--- START OF SUPPLIED TEXT ---

This appendix demonstrates the claim with a working prototype. The simulator lives at appI_actor_sim/ and ships as part of the framework. It is a header-only C++17 library — 568 lines for the simulator core, 165 lines for VCD output — with a Makefile-driven test suite that exercises seven canonical RTL patterns (mux, D flip-flop, counter, shift register, ALU, Moore-style round-robin arbiter FSM, FIFO with full/empty flags). All 84 self-checks pass. The FIFO test additionally writes a standard VCD waveform that opens in GTKWave for cycle-level debug.

The prototype is not yet a Verilator replacement. It does not parse SystemVerilog; users write their designs as C++ actor classes that map mechanically to the SV they would have written. The point of the prototype is to validate that the actor model captures the semantics of real RTL — two-phase NBA updates, combinational propagation to fixpoint, multi-stage flip-flop chains, FSMs with combinational decoders, dual-output combinational blocks, stateful FIFOs with synchronous control flags. All seven pass. The path from here to a SV front-end is engineering, not research; the model already works.

I.1 The Thesis

A SystemVerilog simulator has to solve three problems:

  • Modeling. Translate the SV source into an executable structure.

  • Scheduling. Decide which processes run when, ensuring SV’s semantics for concurrent assignments, NBA updates, \(\Delta \)-cycles, and event regions.

  • Execution. Run the processes efficiently.

Verilator and VCS solve all three using the event-queue paradigm inherited from Verilog-XL in the 1980s. Every always block, assign, initial, and fork branch becomes a process; processes are queued in a global priority queue keyed by simulation time and IEEE 1800 region; the simulator’s main loop pops the next process, runs it, and propagates effects until the queue is empty for the current time, then advances time. Verilator further compiles cycle-stable RTL into flat C++ that walks all combinational logic once per clock edge, eliminating per-event scheduling for the synthesizable subset.

Three structural facts limit this approach:

  • The event queue is a serialization point. All processes scheduled at the same simulated time must be processed in the order specified by IEEE 1800’s scheduling regions. Multi-threading this is exactly as hard as multi-threading a shared-memory garbage collector; every attempt has yielded modest speedups (Cadence Xcelium parallel, Synopsys VCS multicore: 1.5–3\(\times \) on 16+ cores).

  • The model is fundamentally event-driven, but most real RTL is cycle-driven. Verilator wins by collapsing event-driven semantics down to cycle-driven where it can. But the framework still has to support all SV semantics, including features almost no one uses.

  • There is no native path to FPGA or GPU. Verilator output is fundamentally tied to a single CPU. Emulator vendors require recompilation into a totally different mapping; GPU simulation is a research project.

The actor model offers a different decomposition. Each module is an actor with private state. Each wire is a typed signal channel. Each clock edge is a broadcast message. Each flip-flop captures its D input on the message and publishes its Q output on the next propagation phase, exactly reproducing SV’s NBA region semantics. There is no centralized event queue. There is no global scheduling state. The model is a graph of actors connected by typed channels — the same model the silicon implements, and the same model the actor framework already provides for verification testbenches in Chapter 6. The simulator is just one more embodiment of the actor model.

--- END OF SUPPLIED TEXT ---

### EXERCISE 1
Translate this sentence from the simulator appendix into Spanish: "The prototype is not yet a Verilator replacement."
### EXERCISE 2
Continue the appendix on the actor-model simulator from its last sentence onward.
Nothing in the records is required here.

--- START OF SUPPLIED INFORMATION ---

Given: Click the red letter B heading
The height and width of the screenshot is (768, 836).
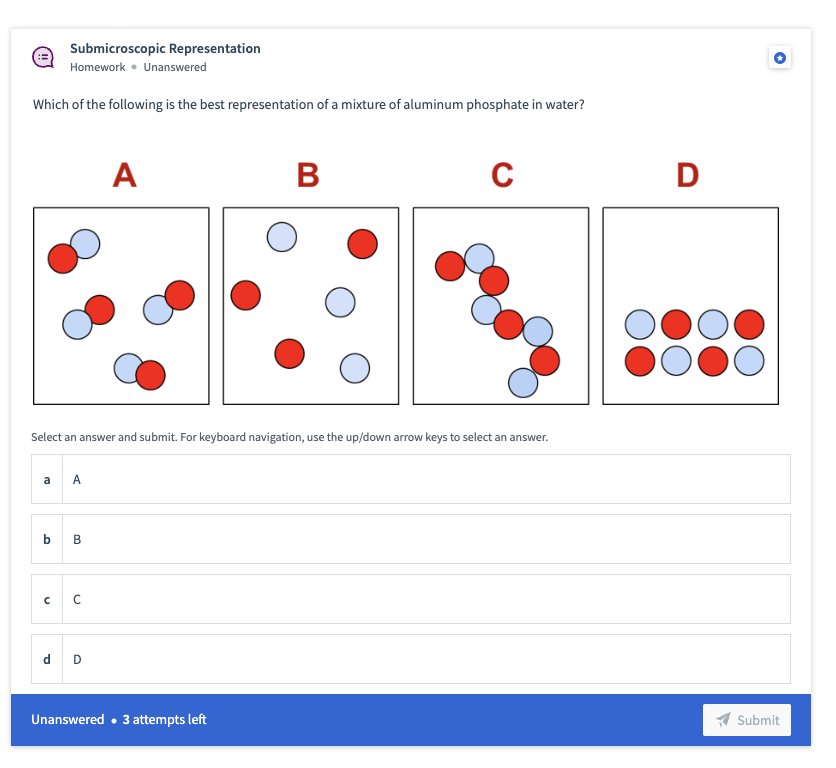Looking at the screenshot, I should (305, 176).
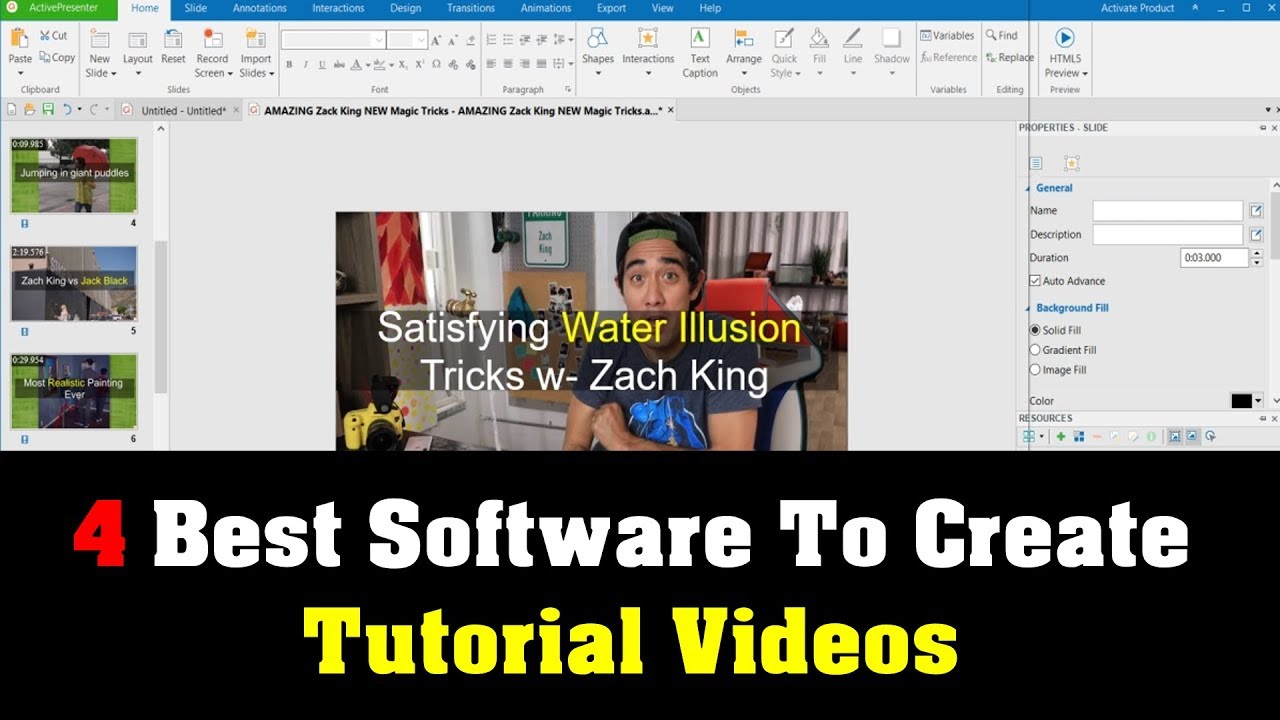Click Activate Product in the title bar
The image size is (1280, 720).
[x=1141, y=8]
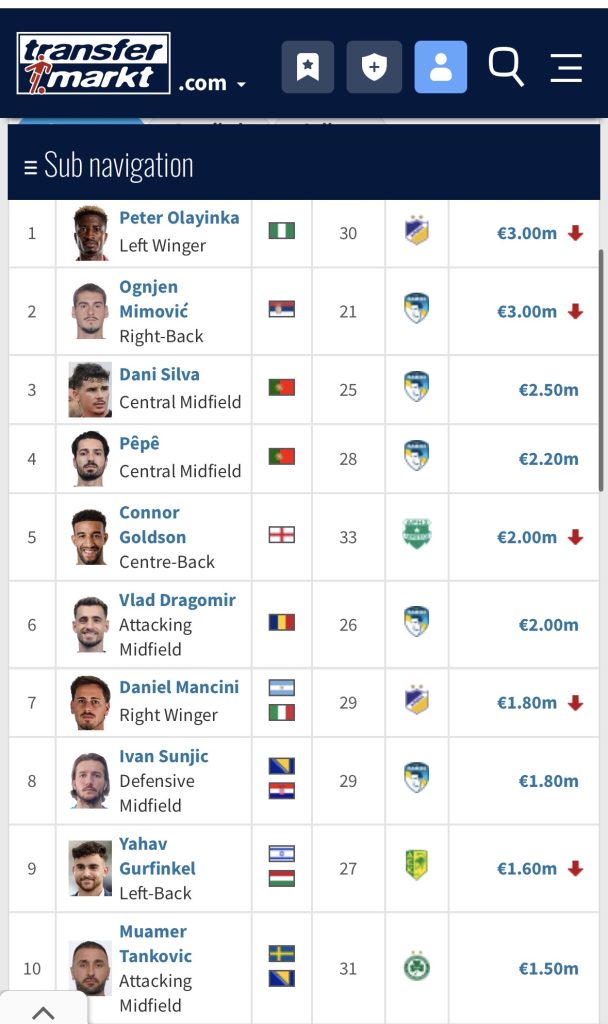Open the search magnifier icon
608x1024 pixels.
point(506,67)
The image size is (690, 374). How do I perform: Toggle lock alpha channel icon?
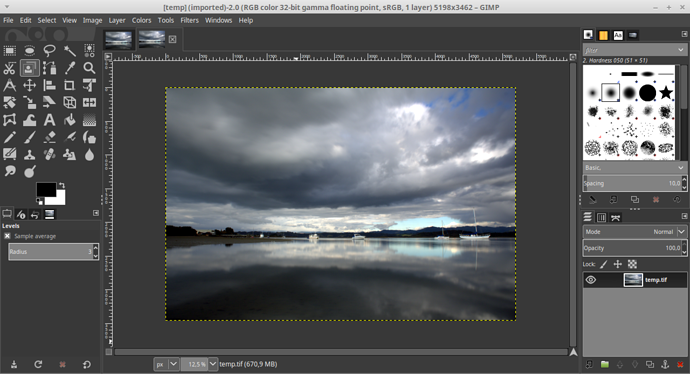point(632,264)
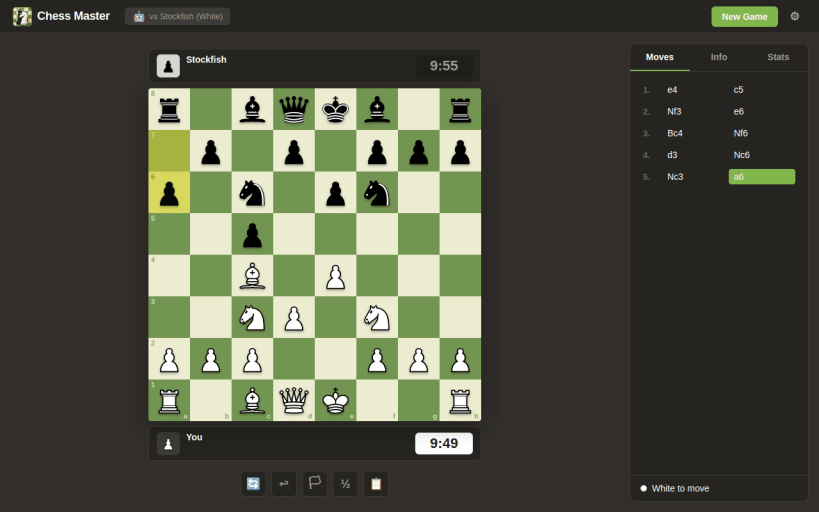Switch to the Stats tab
This screenshot has height=512, width=819.
tap(778, 57)
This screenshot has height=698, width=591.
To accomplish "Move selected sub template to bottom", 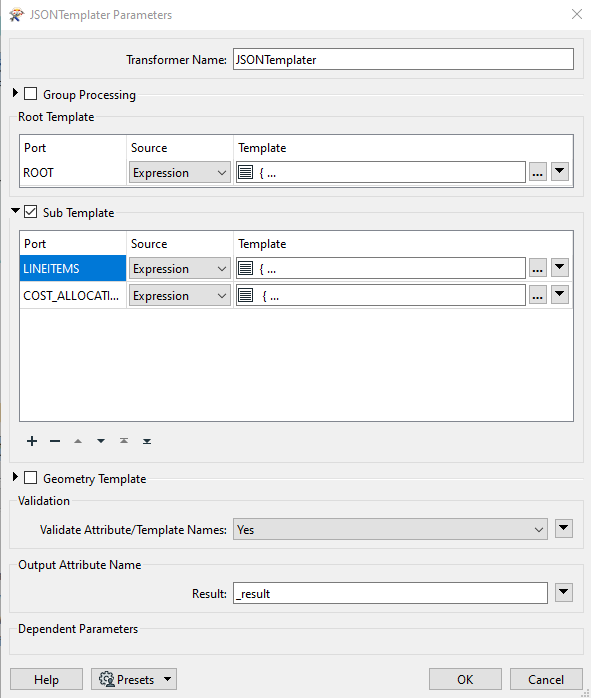I will 147,441.
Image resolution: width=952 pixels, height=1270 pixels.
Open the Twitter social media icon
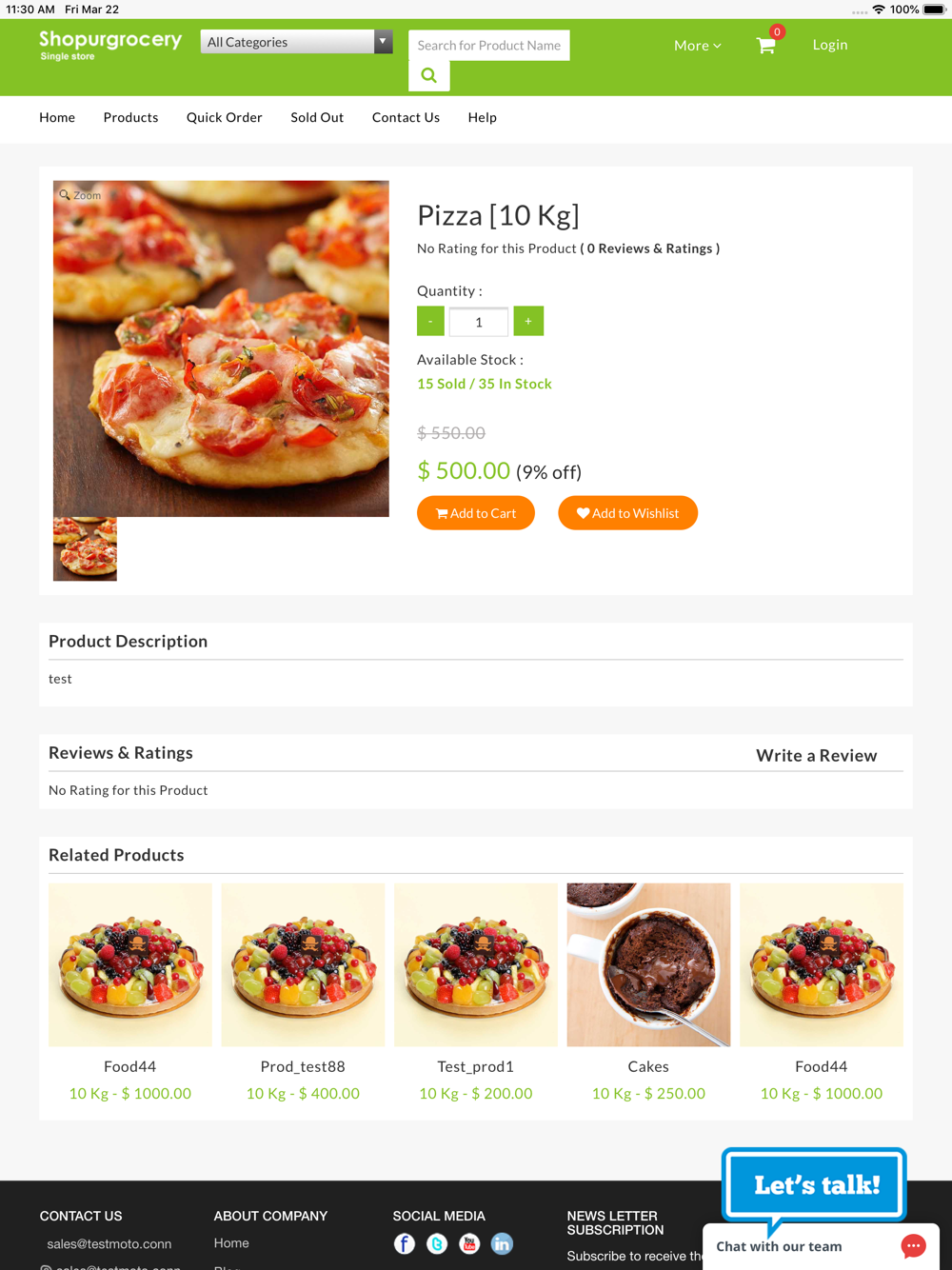click(x=437, y=1243)
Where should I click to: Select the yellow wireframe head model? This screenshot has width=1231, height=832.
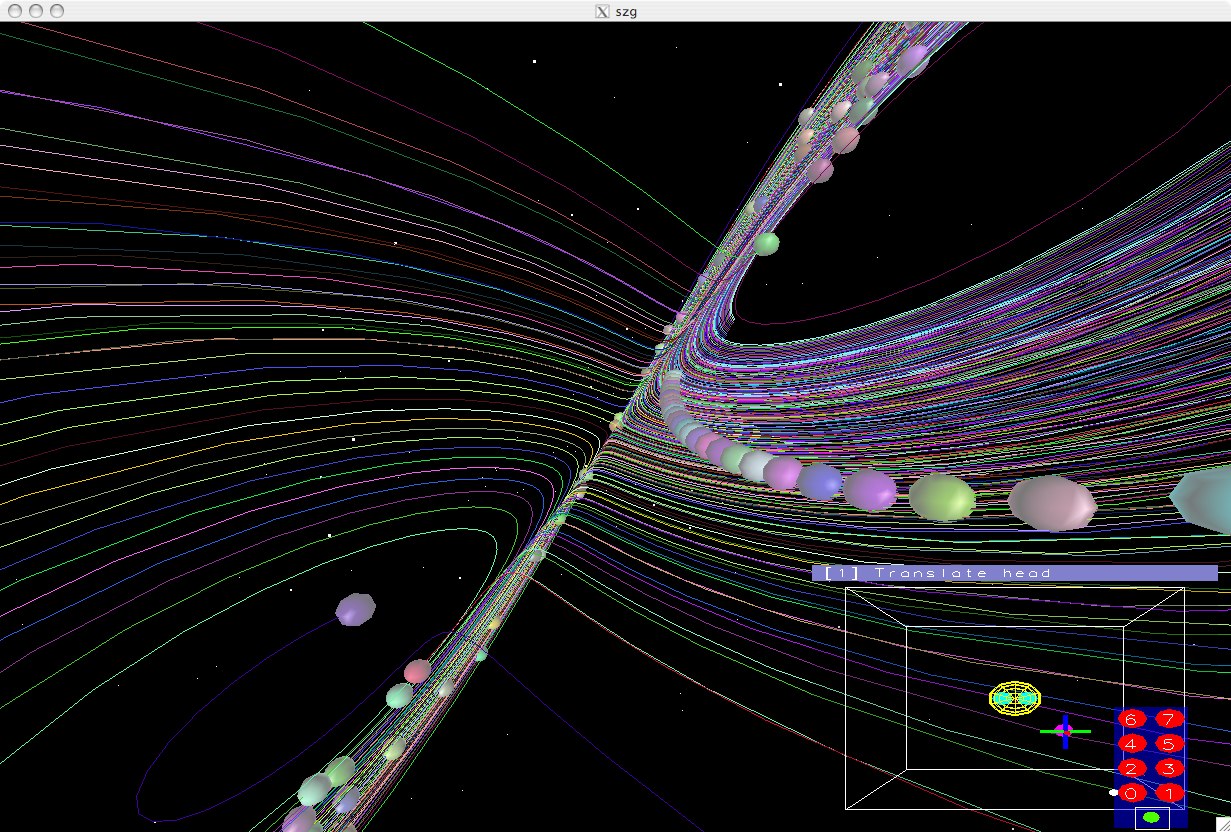click(1015, 698)
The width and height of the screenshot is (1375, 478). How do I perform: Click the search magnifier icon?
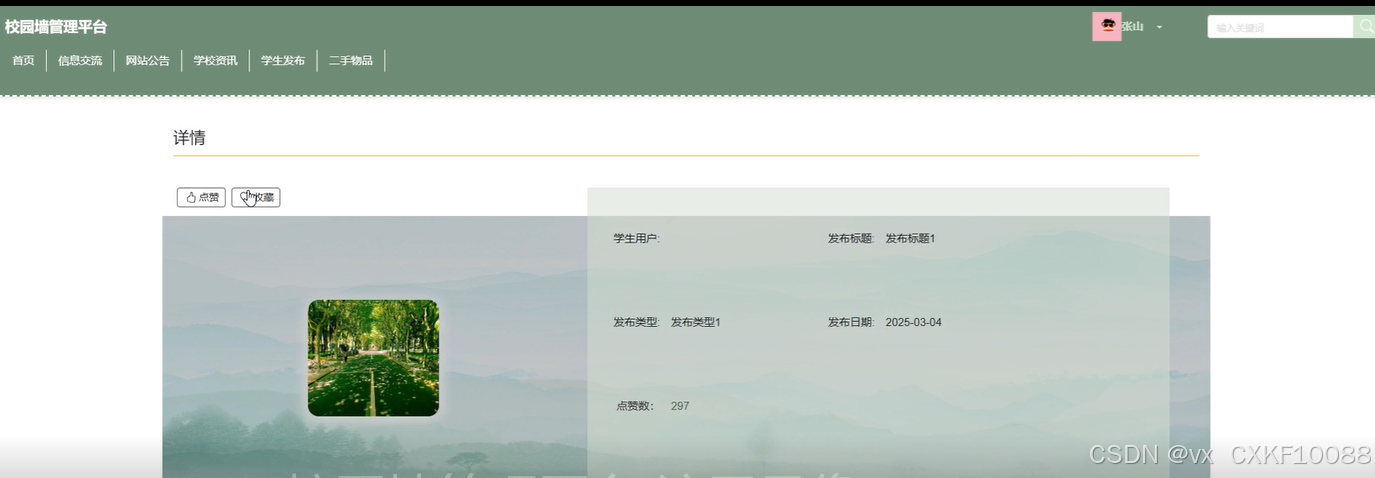pyautogui.click(x=1365, y=27)
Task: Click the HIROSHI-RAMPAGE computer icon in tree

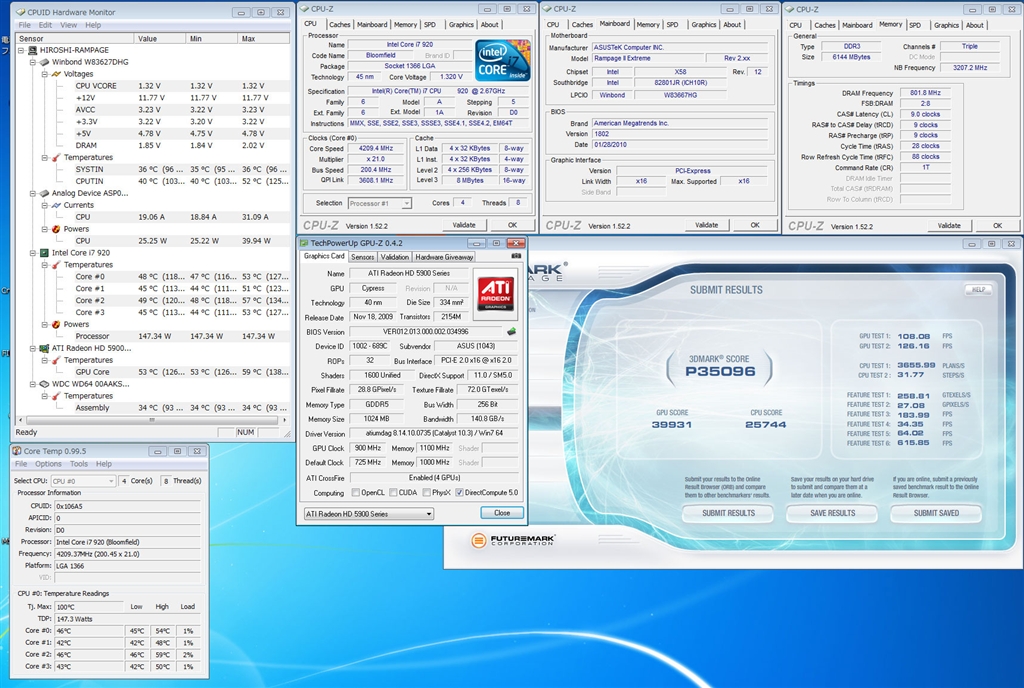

--- END OF SUPPLIED INFORMATION ---

### EXERCISE RESPONSE 1
El prototipo todavía no es un reemplazo de Verilator.

### EXERCISE RESPONSE 2
I.2 Architecture

The framework header appI_actor_sim/actor_sim.h provides four core types, each a thin wrapper around the actor concepts already developed in Chapter 6:

  • Bits — a width-typed bitvector for \(W \in [1, 1024]\). Internally a std::array; for \(W \le 64\) the array collapses to a single word with no overhead. Bitwise operators, modular add/sub, bit indexing, and hex/binary string output. The compile-time width gives type-checking (\(\texttt {Bits<8>}\) cannot accidentally be assigned to a \(\texttt {Bits<4>}\)) and lets the compiler unroll narrow operations into single-word instructions.

  • Signal — a typed channel. Each Signal has at most one driver and any number of readers (the hardware single-driver rule, enforced at the source level rather than the synthesis level). write() queues a pending change and enqueues the signal onto the simulator’s dirty list; the simulator’s propagate loop then calls commit() (promotes pending to current) and enqueue_readers() (pushes each subscribed module onto the notify queue, deduplicating) for every dirty signal. This two-phase write — queue-then-propagate — is what makes flip-flop NBA semantics work correctly: a clock-edge loop calls write() on every \(Q\) output before any reader sees a new \(Q\).

  • Module — the actor base class with three virtual hooks: on_input_change() for combinational reactions to subscribed signals, on_clock_edge() for sequential updates, on_reset() for reset behavior. The simulator drives each of these phase-by-phase.

  • Sim — the scheduler. Owns the modules and signals; runs tick(), run(N), and reset(). tick() runs three phases: settle external stimulus, broadcast clock edge to all modules, propagate \(Q\) changes through combinational logic to fixpoint. The propagation loop runs to quiescence with a cap (MAX_PROPAGATION_ITERS) that catches non-converging combinational loops, which would be a design bug in real RTL.

The standard library primitives map directly onto these:

  • DFF — D flip-flop with synchronous reset. On the clock edge it captures d_->read() into local state and writes it to q_; the new \(Q\) value is not visible to readers until the propagation phase completes, which means every other flip-flop in the same clock-edge loop reads the pre-edge \(Q\), exactly the NBA invariant.

  • CombLogic — a wrapper that takes a std::function. The user constructs it via Sim::comb(name, lambda, {sig1, sig2, ...}); the simulator subscribes the lambda’s module to each signal in the sensitivity list, runs the lambda once initially, and runs it again whenever any subscribed signal changes.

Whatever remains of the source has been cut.